On the walls are poster images of singers and crooners from across the world but an especial place is saved for louche retro images of great French chansonniers such as George Brassens and Jacques Brel. I searched the walls of La Guingette for an image of Jean Sablon, a favourite of my mother’s. I have some scratchy memory of my father singing one of Jean Sablon’s songs -J’Attendrai – to my mother when I was small. As my father died when I was nine and couldn’t speak French this should be impossible. But if it’s a false memory it’s rather a nice one.
Whether that is a true memory or not here on wall are images of these fabulist singers talking and smoking with a sophistication lost in our own age,
As it is lunchtime rather than evening at La Guingette, there is no dancing, and the music is on tape. But still it enhances the raffish atmosphere generated by the posters and the distinctly improvised decor as we eat from plastic tables among rustling greenery.
Adopting something of a louche style ourselves we enjoy the food and wine and talk about books we’re reading, exchanging titles and favourite writers as readers do. We share news about current creative projects and family events. Nira talks about the new novel she is reading; Allan is developing a new painting studio; I’m writing my new book; Avril’s thinking about her new poem; Debora’s writing her excellent articles and thinking about a book; Sean and Bryan are talking about our journeys; we hear stories of Allan and Nira’s son Tom who working as a crew member on a luxury yacht taking a three year journey round the world.
Nira says she’s waiting for my new novel Starr Bright to come out, as it’s set in this, her town, in the Maison d’Estella, the house where we’re staying. (One day a group of tourists peered through the big wooden door and the leader asked about the novel – whether it would be available in a French edition...) I’ve been thinking I might change the title but more news of in another post.
Later in the afternoon Allan comes over to the house by arrangement, so he can tell me a very interesting true story from his home ground of Somerset, set at the turn of the twentieth century.

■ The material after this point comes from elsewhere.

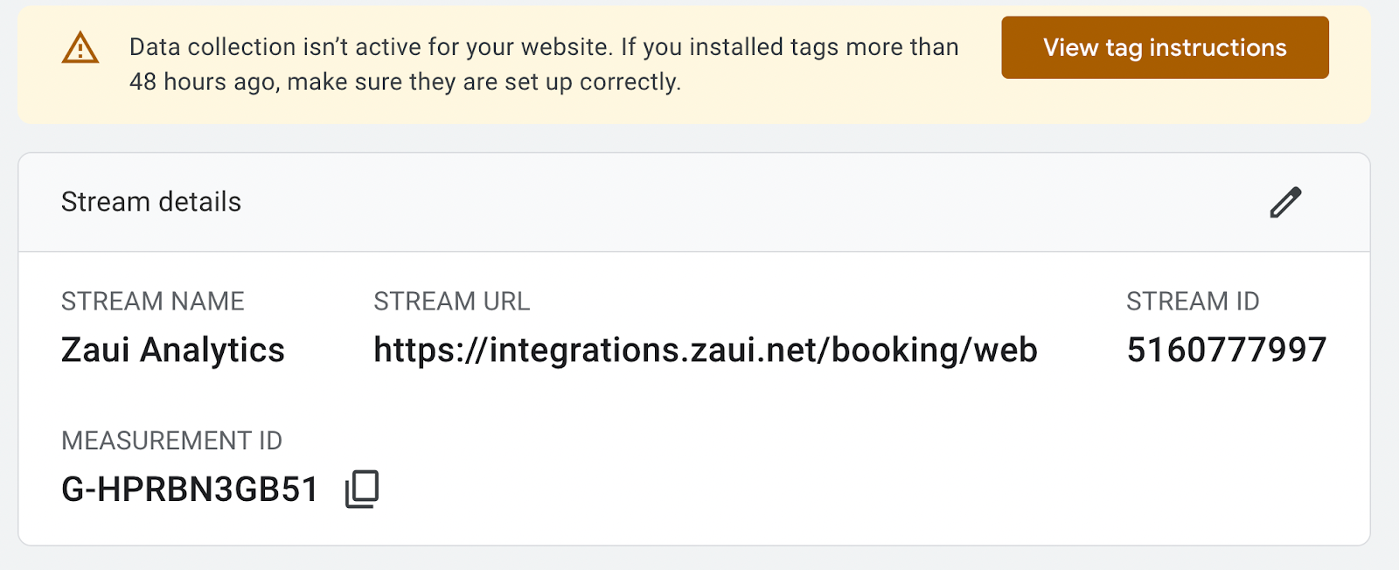Screen dimensions: 1399x570
Task: Select stream ID number 5160777997
Action: [x=1227, y=350]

I ask lots of questions and we record his story on my radio recorder for future reference.
I find myself listening to a wonderful intergenerational tale emerging from a small run-down fishing port in Somerset. It involves generations of seafaring men and their widely interlinked families. Into the lives of these ordinary people an important artist comes. There is even a prince involved. And at the core of this story, in my view, there is this surprising coincidence to do with painting and art and this practically minded sea-going family.

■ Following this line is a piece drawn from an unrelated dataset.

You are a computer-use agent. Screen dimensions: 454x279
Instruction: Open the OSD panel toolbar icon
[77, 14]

Although he is sceptical I suggest to Allan that he himself, in a way, personifies somewhat that coincidence: a painter first and foremost, he is an accomplished sailor – although he insists it is the aesthetics, not the athletics, of sailing that he enjoys. And it occurs to me later that the kitchens of their houses here - which he develops himself – seem to me to have the polished wood and shipshape design of a boat’s cabin.
I don’t know that he agrees, but it’s an interesting thought.
Will Allan’s Somerset tale make a novel? Surely. There’s only the matter of the four or five years it would take to research and develop it of course,
One thing’s for sure. Stories pop up everywhere in this place.